> **EXERCISE**
A single number is the answer here: the count of lines in the data below that include the word "field".

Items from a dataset
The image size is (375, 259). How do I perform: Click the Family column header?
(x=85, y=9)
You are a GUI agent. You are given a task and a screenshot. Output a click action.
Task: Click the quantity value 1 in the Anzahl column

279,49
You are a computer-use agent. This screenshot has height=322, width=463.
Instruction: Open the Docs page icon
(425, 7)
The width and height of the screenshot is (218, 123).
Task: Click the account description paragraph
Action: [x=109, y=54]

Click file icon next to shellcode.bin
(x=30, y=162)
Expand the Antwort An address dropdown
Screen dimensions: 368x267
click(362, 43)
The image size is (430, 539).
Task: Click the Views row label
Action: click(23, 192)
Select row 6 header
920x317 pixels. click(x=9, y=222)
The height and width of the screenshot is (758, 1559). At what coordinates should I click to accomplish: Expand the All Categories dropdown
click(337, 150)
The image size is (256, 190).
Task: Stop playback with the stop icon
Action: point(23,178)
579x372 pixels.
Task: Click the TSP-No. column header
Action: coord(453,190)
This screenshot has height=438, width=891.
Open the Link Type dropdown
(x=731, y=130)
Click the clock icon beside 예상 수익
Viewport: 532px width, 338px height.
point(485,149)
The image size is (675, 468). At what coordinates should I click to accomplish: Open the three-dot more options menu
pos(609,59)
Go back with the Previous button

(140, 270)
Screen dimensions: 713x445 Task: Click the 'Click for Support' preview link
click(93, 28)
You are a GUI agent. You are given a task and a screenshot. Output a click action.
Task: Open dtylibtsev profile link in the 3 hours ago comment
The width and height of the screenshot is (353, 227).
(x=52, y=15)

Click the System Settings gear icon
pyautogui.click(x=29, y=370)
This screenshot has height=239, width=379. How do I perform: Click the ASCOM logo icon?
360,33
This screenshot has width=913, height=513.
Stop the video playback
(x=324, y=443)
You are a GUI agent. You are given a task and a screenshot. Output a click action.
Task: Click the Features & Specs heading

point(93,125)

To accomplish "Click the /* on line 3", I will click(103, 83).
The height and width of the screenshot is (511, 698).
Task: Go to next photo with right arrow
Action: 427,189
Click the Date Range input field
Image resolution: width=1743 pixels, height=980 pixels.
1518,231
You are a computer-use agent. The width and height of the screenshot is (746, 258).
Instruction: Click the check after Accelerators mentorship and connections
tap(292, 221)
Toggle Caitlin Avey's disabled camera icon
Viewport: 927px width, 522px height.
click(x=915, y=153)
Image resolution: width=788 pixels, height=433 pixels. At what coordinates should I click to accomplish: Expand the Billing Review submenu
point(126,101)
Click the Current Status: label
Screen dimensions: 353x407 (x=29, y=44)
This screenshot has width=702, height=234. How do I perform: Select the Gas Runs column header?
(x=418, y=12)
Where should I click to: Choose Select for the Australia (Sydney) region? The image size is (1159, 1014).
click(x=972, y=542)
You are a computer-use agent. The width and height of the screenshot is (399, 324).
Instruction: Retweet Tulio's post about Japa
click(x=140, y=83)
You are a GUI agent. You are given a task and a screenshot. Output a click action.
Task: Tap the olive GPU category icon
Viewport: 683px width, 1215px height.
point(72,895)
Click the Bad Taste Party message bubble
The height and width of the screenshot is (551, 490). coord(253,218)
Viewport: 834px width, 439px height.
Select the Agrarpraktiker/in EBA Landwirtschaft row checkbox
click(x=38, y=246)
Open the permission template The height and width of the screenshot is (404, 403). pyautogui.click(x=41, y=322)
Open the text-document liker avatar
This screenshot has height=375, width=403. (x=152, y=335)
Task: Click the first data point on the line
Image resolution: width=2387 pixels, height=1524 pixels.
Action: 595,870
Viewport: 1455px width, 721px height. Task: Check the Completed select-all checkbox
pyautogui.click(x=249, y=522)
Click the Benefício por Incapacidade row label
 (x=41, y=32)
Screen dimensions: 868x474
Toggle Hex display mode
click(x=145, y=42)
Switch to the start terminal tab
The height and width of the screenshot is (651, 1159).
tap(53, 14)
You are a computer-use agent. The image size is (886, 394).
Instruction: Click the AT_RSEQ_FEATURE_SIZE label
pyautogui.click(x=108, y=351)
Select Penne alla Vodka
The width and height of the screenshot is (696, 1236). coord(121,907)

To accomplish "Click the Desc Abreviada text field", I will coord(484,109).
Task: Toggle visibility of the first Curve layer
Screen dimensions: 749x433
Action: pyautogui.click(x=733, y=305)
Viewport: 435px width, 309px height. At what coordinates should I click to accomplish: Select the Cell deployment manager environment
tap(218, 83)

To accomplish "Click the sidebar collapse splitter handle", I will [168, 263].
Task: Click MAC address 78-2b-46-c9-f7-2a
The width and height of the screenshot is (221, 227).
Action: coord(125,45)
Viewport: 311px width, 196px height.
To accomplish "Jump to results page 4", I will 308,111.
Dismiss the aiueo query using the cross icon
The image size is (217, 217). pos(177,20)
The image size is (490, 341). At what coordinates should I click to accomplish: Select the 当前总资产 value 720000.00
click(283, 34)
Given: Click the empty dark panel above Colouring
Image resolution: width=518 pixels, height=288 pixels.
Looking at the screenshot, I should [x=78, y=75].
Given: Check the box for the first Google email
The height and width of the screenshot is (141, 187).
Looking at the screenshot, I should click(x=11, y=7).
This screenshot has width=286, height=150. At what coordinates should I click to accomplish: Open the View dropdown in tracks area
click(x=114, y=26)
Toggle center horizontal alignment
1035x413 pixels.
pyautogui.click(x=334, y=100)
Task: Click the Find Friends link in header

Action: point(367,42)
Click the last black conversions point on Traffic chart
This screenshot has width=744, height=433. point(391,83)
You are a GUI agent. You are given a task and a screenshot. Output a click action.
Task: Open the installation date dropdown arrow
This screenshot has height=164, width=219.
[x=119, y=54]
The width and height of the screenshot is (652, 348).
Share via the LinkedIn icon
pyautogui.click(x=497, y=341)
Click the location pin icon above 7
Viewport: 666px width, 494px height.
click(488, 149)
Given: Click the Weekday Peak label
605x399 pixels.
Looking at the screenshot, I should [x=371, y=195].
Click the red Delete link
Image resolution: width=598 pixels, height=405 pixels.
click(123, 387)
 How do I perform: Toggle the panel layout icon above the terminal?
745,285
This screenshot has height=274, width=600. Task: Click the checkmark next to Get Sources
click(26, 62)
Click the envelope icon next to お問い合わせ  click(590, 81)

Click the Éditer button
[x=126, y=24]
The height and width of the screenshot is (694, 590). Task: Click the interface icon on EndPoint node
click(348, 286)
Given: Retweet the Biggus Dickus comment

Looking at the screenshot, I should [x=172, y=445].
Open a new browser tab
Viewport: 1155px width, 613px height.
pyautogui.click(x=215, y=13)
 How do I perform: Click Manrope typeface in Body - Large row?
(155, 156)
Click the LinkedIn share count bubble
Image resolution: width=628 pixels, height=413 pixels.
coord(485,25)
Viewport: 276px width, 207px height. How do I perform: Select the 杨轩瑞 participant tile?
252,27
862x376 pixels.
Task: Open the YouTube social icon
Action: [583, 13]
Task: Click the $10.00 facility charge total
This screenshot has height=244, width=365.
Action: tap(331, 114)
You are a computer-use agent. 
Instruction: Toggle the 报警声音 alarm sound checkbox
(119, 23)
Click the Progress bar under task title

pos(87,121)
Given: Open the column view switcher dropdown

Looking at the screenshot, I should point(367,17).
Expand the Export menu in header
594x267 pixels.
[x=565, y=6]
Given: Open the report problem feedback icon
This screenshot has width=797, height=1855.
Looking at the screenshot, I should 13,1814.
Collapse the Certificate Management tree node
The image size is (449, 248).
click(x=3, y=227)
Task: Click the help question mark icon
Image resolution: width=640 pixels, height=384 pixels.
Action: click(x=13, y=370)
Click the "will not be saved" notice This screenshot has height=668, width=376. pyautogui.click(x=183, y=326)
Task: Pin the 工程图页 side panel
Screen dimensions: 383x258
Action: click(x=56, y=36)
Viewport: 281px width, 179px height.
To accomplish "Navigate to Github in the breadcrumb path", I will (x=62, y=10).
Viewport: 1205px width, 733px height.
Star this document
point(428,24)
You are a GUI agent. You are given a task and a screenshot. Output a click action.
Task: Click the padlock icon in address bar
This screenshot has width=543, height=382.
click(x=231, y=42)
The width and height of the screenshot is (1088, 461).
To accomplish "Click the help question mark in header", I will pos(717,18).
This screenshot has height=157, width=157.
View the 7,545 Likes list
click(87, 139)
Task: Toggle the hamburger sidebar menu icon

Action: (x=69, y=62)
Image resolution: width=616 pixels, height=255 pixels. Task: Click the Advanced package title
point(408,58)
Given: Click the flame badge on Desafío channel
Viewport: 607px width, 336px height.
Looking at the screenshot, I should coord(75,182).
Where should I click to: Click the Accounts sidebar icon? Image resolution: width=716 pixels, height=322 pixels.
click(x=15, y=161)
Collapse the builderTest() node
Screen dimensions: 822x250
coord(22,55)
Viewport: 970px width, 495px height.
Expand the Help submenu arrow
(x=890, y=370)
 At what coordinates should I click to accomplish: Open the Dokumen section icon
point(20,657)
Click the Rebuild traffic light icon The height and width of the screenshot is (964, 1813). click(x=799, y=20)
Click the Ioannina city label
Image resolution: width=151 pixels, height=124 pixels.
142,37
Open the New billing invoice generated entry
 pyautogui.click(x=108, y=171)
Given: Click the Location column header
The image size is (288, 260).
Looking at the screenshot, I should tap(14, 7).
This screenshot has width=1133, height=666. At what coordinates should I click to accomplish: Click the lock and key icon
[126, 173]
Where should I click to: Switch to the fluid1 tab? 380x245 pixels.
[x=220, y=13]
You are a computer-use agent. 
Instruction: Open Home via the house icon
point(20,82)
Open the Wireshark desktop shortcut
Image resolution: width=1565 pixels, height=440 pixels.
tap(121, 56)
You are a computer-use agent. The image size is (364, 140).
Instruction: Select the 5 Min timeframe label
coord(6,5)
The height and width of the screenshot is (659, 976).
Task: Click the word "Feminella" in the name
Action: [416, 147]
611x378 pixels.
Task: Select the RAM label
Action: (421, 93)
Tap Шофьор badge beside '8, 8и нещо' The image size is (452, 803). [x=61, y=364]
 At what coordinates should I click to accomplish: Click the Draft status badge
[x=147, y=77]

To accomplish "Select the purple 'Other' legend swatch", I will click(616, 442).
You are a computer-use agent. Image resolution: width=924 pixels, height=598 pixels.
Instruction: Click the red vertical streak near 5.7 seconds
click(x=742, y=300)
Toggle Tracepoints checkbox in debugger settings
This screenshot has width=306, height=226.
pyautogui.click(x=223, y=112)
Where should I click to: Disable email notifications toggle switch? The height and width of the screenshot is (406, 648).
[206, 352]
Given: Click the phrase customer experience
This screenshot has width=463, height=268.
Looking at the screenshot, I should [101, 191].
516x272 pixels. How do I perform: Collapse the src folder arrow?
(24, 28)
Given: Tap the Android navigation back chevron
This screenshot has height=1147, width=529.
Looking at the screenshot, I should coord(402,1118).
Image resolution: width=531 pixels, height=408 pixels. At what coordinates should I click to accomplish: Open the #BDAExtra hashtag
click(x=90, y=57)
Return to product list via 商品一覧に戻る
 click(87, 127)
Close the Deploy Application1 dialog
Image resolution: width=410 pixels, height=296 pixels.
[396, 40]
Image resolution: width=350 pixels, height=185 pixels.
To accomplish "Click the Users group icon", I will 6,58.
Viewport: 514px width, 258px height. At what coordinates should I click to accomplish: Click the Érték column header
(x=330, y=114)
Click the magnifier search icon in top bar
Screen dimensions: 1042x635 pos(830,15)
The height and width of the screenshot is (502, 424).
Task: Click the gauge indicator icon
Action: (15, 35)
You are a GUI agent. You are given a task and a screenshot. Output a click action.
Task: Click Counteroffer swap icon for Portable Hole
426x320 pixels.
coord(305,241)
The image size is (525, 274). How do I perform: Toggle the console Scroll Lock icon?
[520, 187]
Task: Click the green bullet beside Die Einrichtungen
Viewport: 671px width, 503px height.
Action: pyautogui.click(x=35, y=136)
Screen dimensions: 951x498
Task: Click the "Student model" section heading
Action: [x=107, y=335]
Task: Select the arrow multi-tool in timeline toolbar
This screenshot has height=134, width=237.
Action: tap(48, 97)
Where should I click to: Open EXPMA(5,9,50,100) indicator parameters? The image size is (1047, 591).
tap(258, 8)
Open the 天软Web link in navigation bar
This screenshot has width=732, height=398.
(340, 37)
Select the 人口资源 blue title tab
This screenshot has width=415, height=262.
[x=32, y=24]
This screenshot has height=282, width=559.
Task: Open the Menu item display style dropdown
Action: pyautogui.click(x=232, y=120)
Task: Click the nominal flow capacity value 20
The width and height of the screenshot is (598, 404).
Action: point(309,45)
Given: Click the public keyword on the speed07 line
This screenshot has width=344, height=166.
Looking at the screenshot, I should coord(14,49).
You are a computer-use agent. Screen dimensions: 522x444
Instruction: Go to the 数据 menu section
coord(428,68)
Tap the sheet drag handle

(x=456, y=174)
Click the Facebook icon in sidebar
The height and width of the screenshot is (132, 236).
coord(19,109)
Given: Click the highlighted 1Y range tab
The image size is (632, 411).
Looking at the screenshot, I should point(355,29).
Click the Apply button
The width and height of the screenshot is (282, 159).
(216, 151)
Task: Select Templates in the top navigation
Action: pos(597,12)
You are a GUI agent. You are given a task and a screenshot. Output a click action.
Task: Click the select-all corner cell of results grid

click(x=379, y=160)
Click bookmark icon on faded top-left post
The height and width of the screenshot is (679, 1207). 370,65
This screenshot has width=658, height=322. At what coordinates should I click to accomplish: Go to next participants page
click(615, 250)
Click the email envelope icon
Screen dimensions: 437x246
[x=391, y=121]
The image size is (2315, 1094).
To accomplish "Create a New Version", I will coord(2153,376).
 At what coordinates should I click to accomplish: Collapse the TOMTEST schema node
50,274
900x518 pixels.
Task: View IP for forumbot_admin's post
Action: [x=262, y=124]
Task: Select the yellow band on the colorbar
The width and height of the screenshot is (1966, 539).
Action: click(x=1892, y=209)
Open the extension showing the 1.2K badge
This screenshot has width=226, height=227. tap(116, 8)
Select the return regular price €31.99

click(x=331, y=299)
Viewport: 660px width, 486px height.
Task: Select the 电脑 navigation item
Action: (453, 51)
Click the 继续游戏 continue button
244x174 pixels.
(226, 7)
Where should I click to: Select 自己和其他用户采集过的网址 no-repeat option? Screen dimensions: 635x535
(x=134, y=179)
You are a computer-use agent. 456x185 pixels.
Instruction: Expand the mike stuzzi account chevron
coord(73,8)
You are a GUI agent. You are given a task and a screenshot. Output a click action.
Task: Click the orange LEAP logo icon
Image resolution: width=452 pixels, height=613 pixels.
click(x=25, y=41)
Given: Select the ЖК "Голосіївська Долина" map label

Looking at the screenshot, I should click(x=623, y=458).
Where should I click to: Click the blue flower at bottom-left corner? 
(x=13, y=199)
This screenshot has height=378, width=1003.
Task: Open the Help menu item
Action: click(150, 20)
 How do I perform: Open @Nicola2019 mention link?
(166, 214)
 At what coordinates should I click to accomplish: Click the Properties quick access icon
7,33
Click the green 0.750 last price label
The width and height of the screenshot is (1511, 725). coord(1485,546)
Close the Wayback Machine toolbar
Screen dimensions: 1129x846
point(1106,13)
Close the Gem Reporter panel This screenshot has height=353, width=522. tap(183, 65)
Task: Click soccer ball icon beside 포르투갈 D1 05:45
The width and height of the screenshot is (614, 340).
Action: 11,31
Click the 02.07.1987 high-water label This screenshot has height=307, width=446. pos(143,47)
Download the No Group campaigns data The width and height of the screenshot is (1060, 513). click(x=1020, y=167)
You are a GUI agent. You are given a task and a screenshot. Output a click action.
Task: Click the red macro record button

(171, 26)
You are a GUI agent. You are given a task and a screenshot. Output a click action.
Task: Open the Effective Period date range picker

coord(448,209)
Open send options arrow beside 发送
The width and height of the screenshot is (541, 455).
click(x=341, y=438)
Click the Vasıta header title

> **SOLUTION TO THIS PROBLEM**
2